Reproduce each of the following rows verbatim, keeping every line unchanged.

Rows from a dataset
===============
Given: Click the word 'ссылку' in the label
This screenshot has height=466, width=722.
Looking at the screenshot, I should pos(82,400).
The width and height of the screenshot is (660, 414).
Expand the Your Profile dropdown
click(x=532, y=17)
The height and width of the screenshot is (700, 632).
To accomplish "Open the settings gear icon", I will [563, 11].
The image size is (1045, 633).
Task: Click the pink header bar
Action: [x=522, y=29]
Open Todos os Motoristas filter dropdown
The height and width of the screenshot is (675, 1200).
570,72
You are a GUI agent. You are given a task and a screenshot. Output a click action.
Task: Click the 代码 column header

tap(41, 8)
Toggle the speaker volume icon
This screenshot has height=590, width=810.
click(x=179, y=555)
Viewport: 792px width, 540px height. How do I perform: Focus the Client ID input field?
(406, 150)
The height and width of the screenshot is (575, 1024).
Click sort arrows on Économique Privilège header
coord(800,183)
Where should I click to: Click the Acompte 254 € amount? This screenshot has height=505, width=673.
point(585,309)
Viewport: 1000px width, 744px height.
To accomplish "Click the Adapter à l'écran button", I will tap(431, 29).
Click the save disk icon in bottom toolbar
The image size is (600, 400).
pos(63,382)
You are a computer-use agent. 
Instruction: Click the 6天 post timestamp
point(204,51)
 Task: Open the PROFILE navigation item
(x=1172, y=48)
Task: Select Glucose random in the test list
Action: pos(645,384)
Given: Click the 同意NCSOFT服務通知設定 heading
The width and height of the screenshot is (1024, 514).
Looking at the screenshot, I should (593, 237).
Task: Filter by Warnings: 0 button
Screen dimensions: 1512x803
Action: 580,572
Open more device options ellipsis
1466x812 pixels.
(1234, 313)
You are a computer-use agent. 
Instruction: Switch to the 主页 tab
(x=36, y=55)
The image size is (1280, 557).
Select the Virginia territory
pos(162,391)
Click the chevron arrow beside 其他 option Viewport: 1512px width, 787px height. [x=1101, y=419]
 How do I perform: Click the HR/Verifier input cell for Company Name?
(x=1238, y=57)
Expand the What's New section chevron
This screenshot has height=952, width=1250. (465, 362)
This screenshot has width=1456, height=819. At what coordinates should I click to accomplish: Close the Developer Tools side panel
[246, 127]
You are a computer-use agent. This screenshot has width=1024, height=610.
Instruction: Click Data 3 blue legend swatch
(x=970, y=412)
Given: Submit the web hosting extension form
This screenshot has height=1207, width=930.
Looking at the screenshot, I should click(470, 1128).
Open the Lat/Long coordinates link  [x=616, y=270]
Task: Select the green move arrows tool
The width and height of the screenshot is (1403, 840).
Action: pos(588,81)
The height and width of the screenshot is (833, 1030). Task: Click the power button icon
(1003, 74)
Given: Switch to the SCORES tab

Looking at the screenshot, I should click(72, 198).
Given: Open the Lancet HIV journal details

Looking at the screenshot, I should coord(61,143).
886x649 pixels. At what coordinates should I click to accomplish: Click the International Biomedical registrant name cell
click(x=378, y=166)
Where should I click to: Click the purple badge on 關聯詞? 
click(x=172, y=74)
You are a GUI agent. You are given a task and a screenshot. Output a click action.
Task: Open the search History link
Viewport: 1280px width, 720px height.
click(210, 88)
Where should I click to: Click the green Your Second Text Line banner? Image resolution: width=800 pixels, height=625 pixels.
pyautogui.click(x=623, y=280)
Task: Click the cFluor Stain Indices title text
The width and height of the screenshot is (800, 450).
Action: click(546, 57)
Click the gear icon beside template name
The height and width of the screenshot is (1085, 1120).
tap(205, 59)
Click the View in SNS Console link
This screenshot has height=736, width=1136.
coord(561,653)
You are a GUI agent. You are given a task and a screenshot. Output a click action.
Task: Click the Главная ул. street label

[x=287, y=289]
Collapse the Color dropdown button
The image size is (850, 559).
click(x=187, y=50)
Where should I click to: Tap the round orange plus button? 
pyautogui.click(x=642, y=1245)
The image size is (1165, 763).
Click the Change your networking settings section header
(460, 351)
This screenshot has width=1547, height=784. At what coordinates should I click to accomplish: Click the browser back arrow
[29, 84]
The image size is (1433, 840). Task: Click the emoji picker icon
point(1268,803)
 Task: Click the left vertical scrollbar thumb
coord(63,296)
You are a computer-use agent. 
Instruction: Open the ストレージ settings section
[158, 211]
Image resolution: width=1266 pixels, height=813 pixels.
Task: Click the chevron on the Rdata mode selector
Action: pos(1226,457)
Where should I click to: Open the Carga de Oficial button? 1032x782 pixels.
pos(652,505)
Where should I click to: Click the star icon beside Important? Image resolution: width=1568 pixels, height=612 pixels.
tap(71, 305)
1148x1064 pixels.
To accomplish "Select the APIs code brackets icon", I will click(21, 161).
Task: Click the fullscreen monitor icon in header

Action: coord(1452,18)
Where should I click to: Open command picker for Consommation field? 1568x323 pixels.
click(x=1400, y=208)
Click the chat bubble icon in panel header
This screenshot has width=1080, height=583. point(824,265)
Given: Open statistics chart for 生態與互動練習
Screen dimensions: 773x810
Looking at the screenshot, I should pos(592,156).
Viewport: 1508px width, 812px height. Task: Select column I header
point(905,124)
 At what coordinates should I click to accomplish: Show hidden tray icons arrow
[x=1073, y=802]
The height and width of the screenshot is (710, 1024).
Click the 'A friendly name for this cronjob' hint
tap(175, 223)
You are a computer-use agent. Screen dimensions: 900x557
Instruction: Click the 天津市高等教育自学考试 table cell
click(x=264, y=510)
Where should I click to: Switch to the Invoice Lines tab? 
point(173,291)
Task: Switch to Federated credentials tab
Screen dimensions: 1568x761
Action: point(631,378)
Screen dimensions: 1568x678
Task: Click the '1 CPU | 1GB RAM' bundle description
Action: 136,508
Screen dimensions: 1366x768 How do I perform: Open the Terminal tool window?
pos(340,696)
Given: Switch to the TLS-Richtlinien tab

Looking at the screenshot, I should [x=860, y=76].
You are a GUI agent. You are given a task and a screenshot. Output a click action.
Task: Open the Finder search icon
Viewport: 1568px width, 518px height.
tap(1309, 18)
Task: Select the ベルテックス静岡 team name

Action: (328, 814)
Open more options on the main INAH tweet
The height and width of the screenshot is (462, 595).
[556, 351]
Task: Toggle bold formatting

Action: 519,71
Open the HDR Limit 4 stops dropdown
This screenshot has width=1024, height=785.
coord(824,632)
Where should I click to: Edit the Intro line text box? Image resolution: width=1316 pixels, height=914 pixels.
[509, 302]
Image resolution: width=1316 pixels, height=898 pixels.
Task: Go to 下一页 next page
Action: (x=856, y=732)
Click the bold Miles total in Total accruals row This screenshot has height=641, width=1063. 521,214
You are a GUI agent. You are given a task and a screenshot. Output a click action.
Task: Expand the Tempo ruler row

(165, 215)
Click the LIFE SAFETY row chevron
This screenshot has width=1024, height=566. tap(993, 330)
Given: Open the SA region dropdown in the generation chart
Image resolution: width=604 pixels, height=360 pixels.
===============
** Result for this task **
Given: Click the word 'ссылку' in the label
This screenshot has height=466, width=722.
Looking at the screenshot, I should pos(82,400).
The width and height of the screenshot is (660, 414).
Expand the Your Profile dropdown
click(x=532, y=17)
The height and width of the screenshot is (700, 632).
To accomplish "Open the settings gear icon", I will [563, 11].
The image size is (1045, 633).
Task: Click the pink header bar
Action: [x=522, y=29]
Open Todos os Motoristas filter dropdown
The height and width of the screenshot is (675, 1200).
570,72
You are a GUI agent. You are given a task and a screenshot. Output a click action.
Task: Click the 代码 column header

tap(41, 8)
Toggle the speaker volume icon
This screenshot has height=590, width=810.
click(x=179, y=555)
Viewport: 792px width, 540px height. How do I perform: Focus the Client ID input field?
(406, 150)
The height and width of the screenshot is (575, 1024).
Click sort arrows on Économique Privilège header
coord(800,183)
Where should I click to: Click the Acompte 254 € amount? This screenshot has height=505, width=673.
point(585,309)
Viewport: 1000px width, 744px height.
To accomplish "Click the Adapter à l'écran button", I will tap(431, 29).
Click the save disk icon in bottom toolbar
The image size is (600, 400).
pos(63,382)
You are a computer-use agent. 
Instruction: Click the 6天 post timestamp
point(204,51)
 Task: Open the PROFILE navigation item
(x=1172, y=48)
Task: Select Glucose random in the test list
Action: pos(645,384)
Given: Click the 同意NCSOFT服務通知設定 heading
The width and height of the screenshot is (1024, 514).
Looking at the screenshot, I should (593, 237).
Task: Filter by Warnings: 0 button
Screen dimensions: 1512x803
Action: 580,572
Open more device options ellipsis
1466x812 pixels.
(1234, 313)
You are a computer-use agent. 
Instruction: Switch to the 主页 tab
(x=36, y=55)
The image size is (1280, 557).
Select the Virginia territory
pos(162,391)
Click the chevron arrow beside 其他 option Viewport: 1512px width, 787px height. [x=1101, y=419]
 How do I perform: Click the HR/Verifier input cell for Company Name?
(x=1238, y=57)
Expand the What's New section chevron
This screenshot has height=952, width=1250. (465, 362)
This screenshot has width=1456, height=819. At what coordinates should I click to accomplish: Close the Developer Tools side panel
[246, 127]
You are a computer-use agent. This screenshot has width=1024, height=610.
Instruction: Click Data 3 blue legend swatch
(x=970, y=412)
Given: Submit the web hosting extension form
This screenshot has height=1207, width=930.
Looking at the screenshot, I should click(470, 1128).
Open the Lat/Long coordinates link  [x=616, y=270]
Task: Select the green move arrows tool
The width and height of the screenshot is (1403, 840).
Action: pos(588,81)
The height and width of the screenshot is (833, 1030). Task: Click the power button icon
(1003, 74)
Given: Switch to the SCORES tab

Looking at the screenshot, I should click(72, 198).
Given: Open the Lancet HIV journal details

Looking at the screenshot, I should coord(61,143).
886x649 pixels. At what coordinates should I click to accomplish: Click the International Biomedical registrant name cell
click(x=378, y=166)
Where should I click to: Click the purple badge on 關聯詞? 
click(x=172, y=74)
You are a GUI agent. You are given a task and a screenshot. Output a click action.
Task: Open the search History link
Viewport: 1280px width, 720px height.
click(210, 88)
Where should I click to: Click the green Your Second Text Line banner? Image resolution: width=800 pixels, height=625 pixels.
pyautogui.click(x=623, y=280)
Task: Click the cFluor Stain Indices title text
The width and height of the screenshot is (800, 450).
Action: click(546, 57)
Click the gear icon beside template name
The height and width of the screenshot is (1085, 1120).
tap(205, 59)
Click the View in SNS Console link
This screenshot has height=736, width=1136.
coord(561,653)
You are a GUI agent. You are given a task and a screenshot. Output a click action.
Task: Click the Главная ул. street label

[x=287, y=289]
Collapse the Color dropdown button
The image size is (850, 559).
click(x=187, y=50)
Where should I click to: Tap the round orange plus button? 
pyautogui.click(x=642, y=1245)
The image size is (1165, 763).
Click the Change your networking settings section header
(460, 351)
This screenshot has width=1547, height=784. At what coordinates should I click to accomplish: Click the browser back arrow
[29, 84]
The image size is (1433, 840). Task: Click the emoji picker icon
point(1268,803)
 Task: Click the left vertical scrollbar thumb
coord(63,296)
You are a computer-use agent. 
Instruction: Open the ストレージ settings section
[158, 211]
Image resolution: width=1266 pixels, height=813 pixels.
Task: Click the chevron on the Rdata mode selector
Action: pos(1226,457)
Where should I click to: Open the Carga de Oficial button? 1032x782 pixels.
pos(652,505)
Where should I click to: Click the star icon beside Important? Image resolution: width=1568 pixels, height=612 pixels.
tap(71, 305)
1148x1064 pixels.
To accomplish "Select the APIs code brackets icon", I will click(21, 161).
Task: Click the fullscreen monitor icon in header

Action: coord(1452,18)
Where should I click to: Open command picker for Consommation field? 1568x323 pixels.
click(x=1400, y=208)
Click the chat bubble icon in panel header
This screenshot has width=1080, height=583. point(824,265)
Given: Open statistics chart for 生態與互動練習
Screen dimensions: 773x810
Looking at the screenshot, I should pos(592,156).
Viewport: 1508px width, 812px height. Task: Select column I header
point(905,124)
 At what coordinates should I click to accomplish: Show hidden tray icons arrow
[x=1073, y=802]
The height and width of the screenshot is (710, 1024).
Click the 'A friendly name for this cronjob' hint
tap(175, 223)
You are a computer-use agent. Screen dimensions: 900x557
Instruction: Click the 天津市高等教育自学考试 table cell
click(x=264, y=510)
Where should I click to: Switch to the Invoice Lines tab? 
point(173,291)
Task: Switch to Federated credentials tab
Screen dimensions: 1568x761
Action: point(631,378)
Screen dimensions: 1568x678
Task: Click the '1 CPU | 1GB RAM' bundle description
Action: 136,508
Screen dimensions: 1366x768 How do I perform: Open the Terminal tool window?
pos(340,696)
Given: Switch to the TLS-Richtlinien tab

Looking at the screenshot, I should [x=860, y=76].
You are a GUI agent. You are given a task and a screenshot. Output a click action.
Task: Open the Finder search icon
Viewport: 1568px width, 518px height.
tap(1309, 18)
Task: Select the ベルテックス静岡 team name

Action: (328, 814)
Open more options on the main INAH tweet
The height and width of the screenshot is (462, 595).
[556, 351]
Task: Toggle bold formatting

Action: 519,71
Open the HDR Limit 4 stops dropdown
This screenshot has width=1024, height=785.
coord(824,632)
Where should I click to: Edit the Intro line text box? Image resolution: width=1316 pixels, height=914 pixels.
[509, 302]
Image resolution: width=1316 pixels, height=898 pixels.
Task: Go to 下一页 next page
Action: (x=856, y=732)
Click the bold Miles total in Total accruals row This screenshot has height=641, width=1063. 521,214
You are a GUI agent. You are given a task and a screenshot. Output a click action.
Task: Expand the Tempo ruler row

(165, 215)
Click the LIFE SAFETY row chevron
This screenshot has width=1024, height=566. tap(993, 330)
Given: Open the SA region dropdown in the generation chart
Image resolution: width=604 pixels, height=360 pixels.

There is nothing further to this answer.